School of Computer Science and Technology, Beijing Institute of Technology, Beijing, China.
Advanced Research Institute of Multidisciplinary Science, Beijing Institute of Technology, Beijing, China.
PLoS Comput Biol. 2022 Oct 31;18(10):e1010668. doi: 10.1371/journal.pcbi.1010668. eCollection 2022 Oct.
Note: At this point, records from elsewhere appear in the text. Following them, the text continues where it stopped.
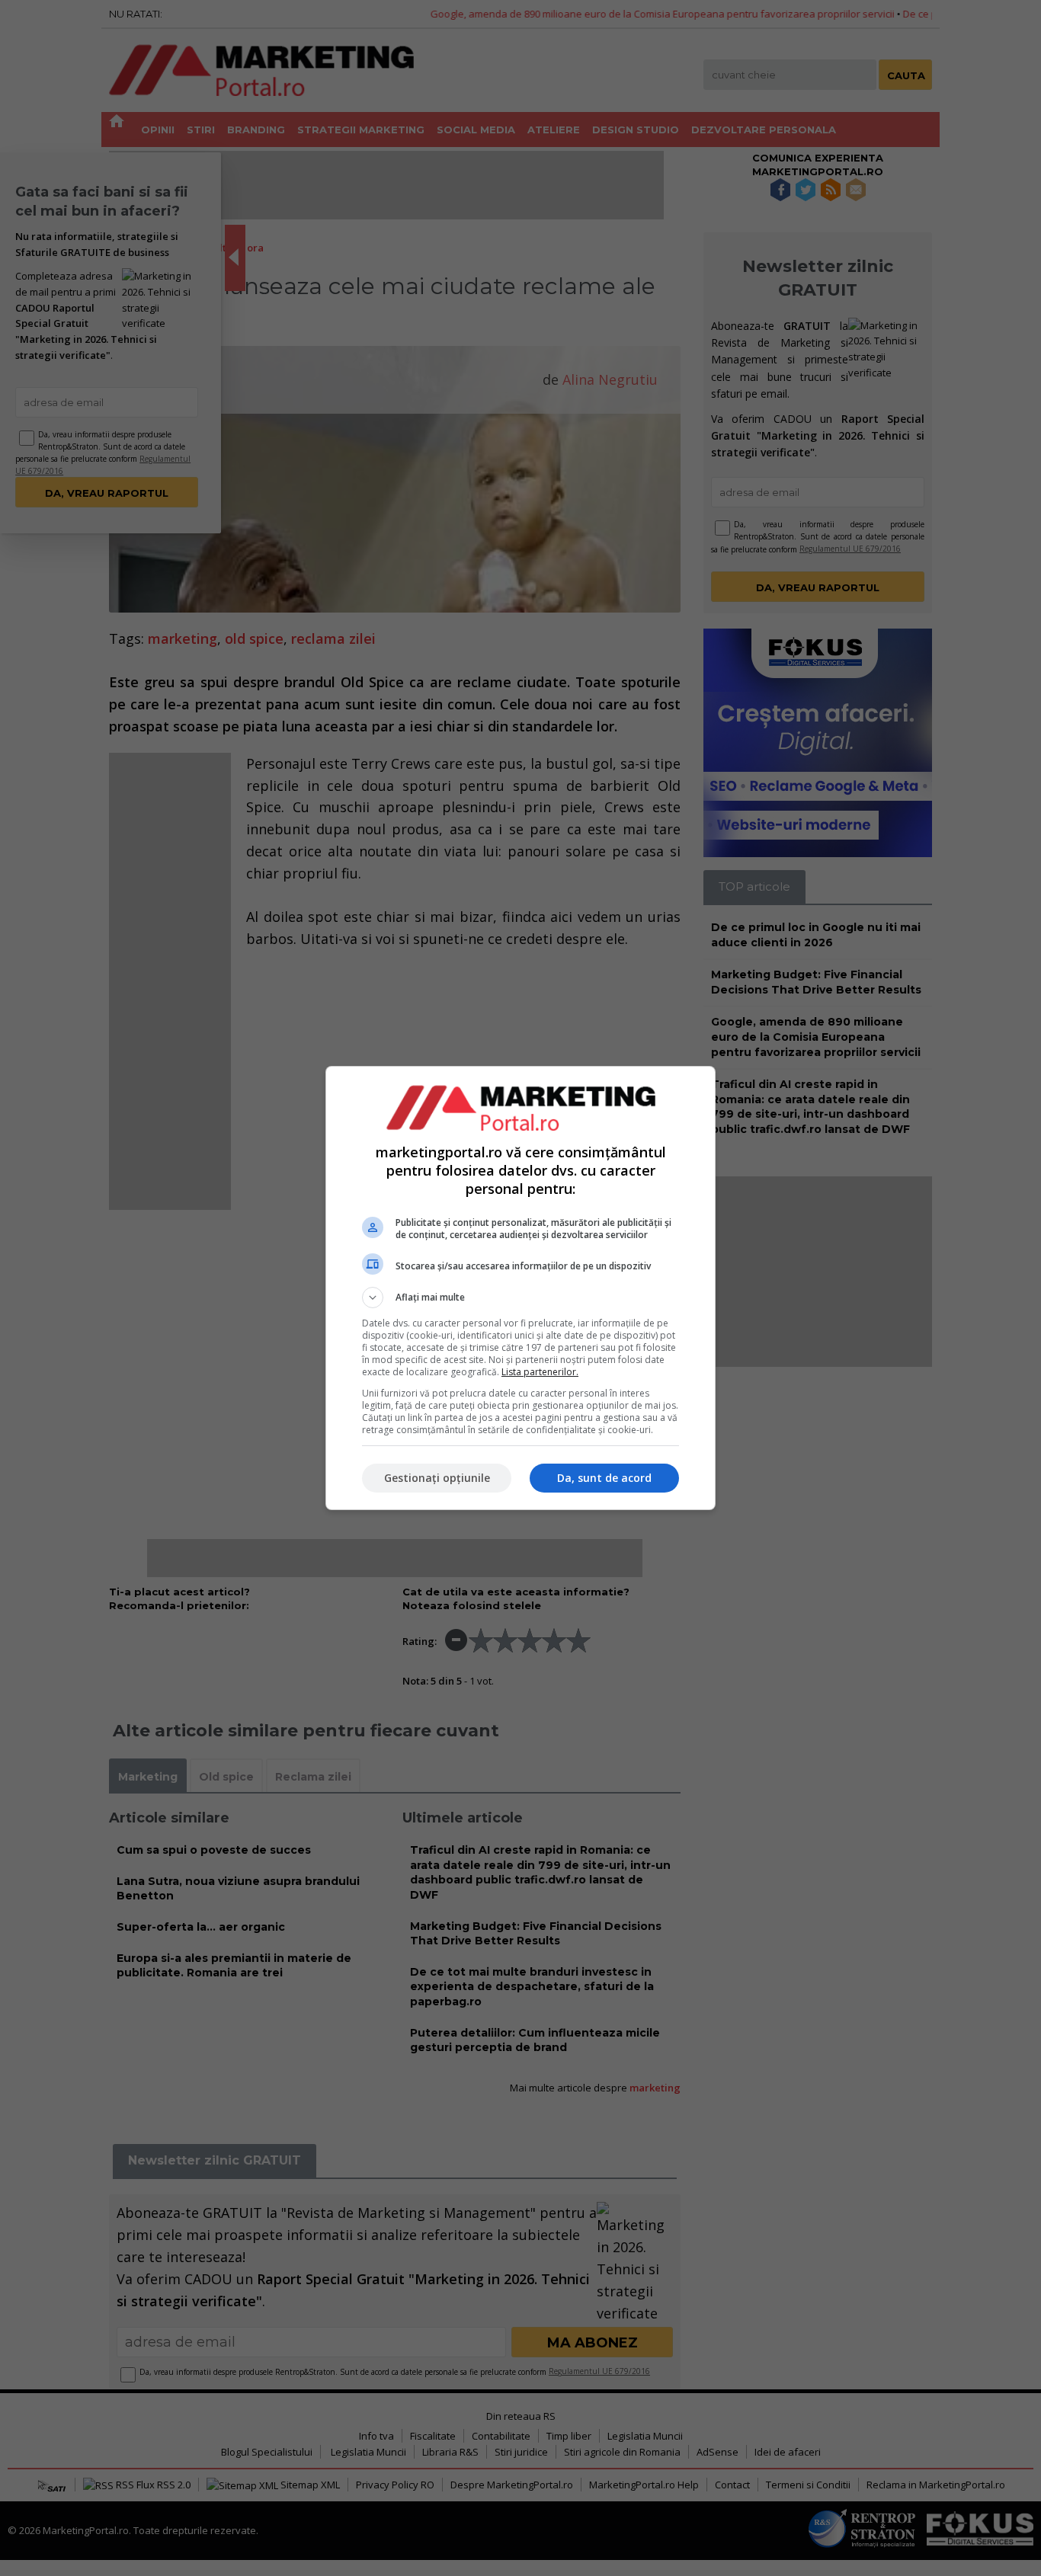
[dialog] (520, 1288)
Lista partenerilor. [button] (539, 1371)
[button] (520, 1297)
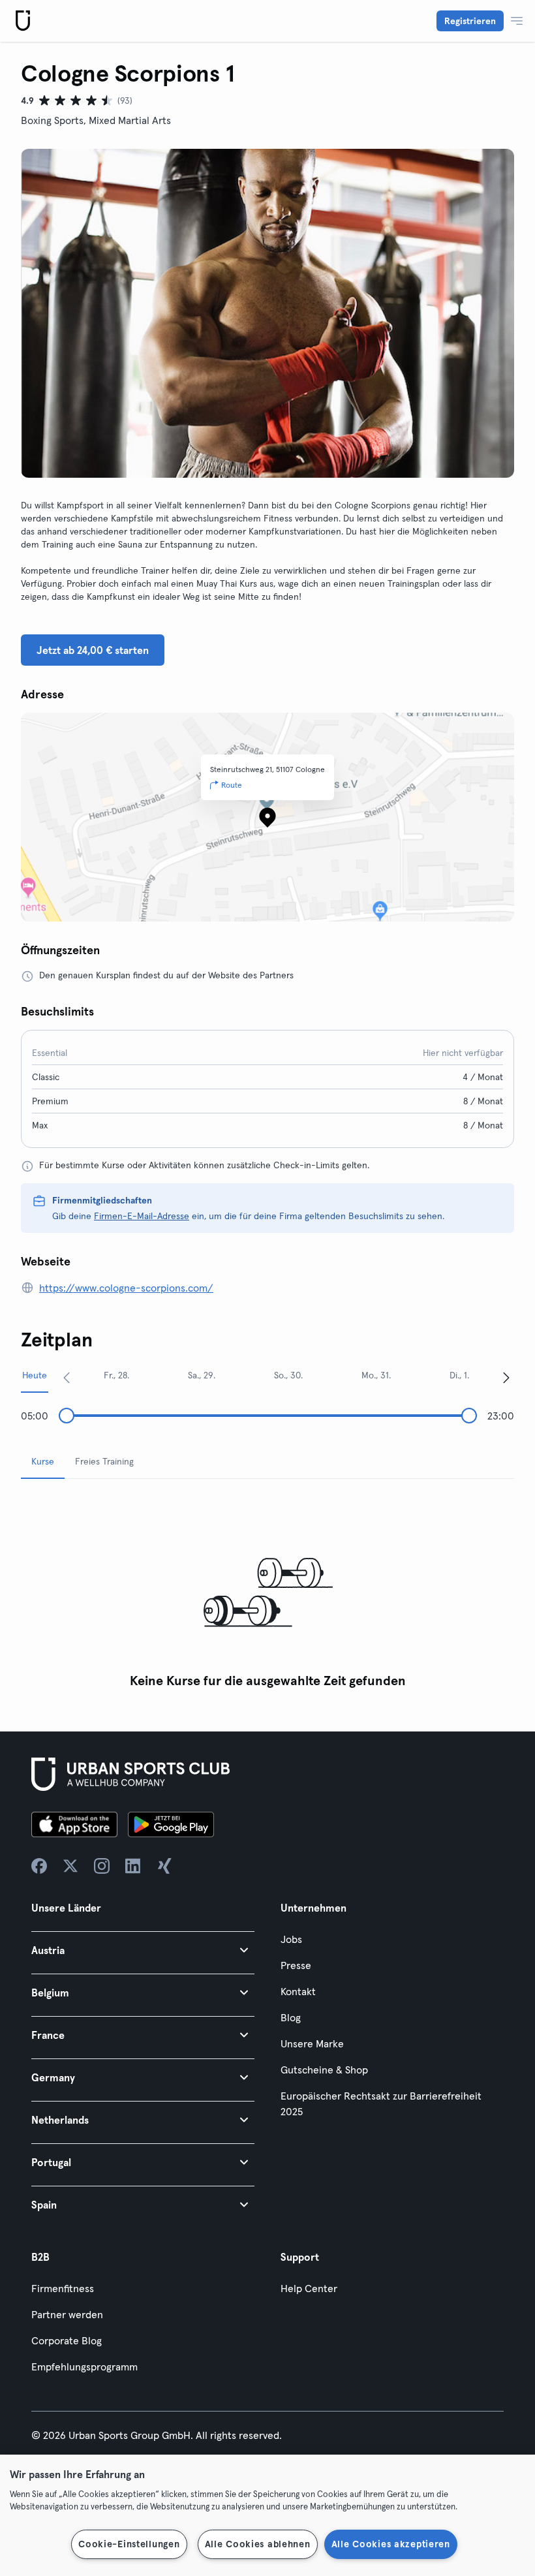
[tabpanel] (267, 1592)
Intrinsically disordered proteins and regions (IDP/IDRs) are widespread in living organisms and perform various essential molecular functions. These functions are summarized as six general categories, including entropic chain, assembler, scavenger, effector, display site, and chaperone. The alteration of IDP functions is responsible for many human diseases. Therefore, identifying the function of disordered proteins is helpful for the studies of drug target discovery and rational drug design. Experimental identification of the molecular functions of IDP in the wet lab is an expensive and laborious procedure that is not applicable on a large scale. Some computational methods have been proposed and mainly focus on predicting the entropic chain function of IDRs, while the computational predictive methods for the remaining five important categories of disordered molecular functions are desired. Motivated by the growing numbers of experimental annotated functional sequences and the need to expand the coverage of disordered protein function predictors, we proposed DMFpred for disordered molecular functions prediction, covering disordered assembler, scavenger, effector, display site and chaperone. DMFpred employs the Protein Cubic Language Model (PCLM), which incorporates three protein language models for characterizing sequences, structural and functional features of proteins, and attention-based alignment for understanding the relationship among three captured features and generating a joint representation of proteins. The PCLM was pre-trained with large-scaled IDR sequences and fine-tuned with functional annotation sequences for molecular function prediction. The predictive performance evaluation on five categories of functional and multi-functional residues suggested that DMFpred provides high-quality predictions. The web-server of DMFpred can be freely accessed from http://bliulab.net/DMFpred/.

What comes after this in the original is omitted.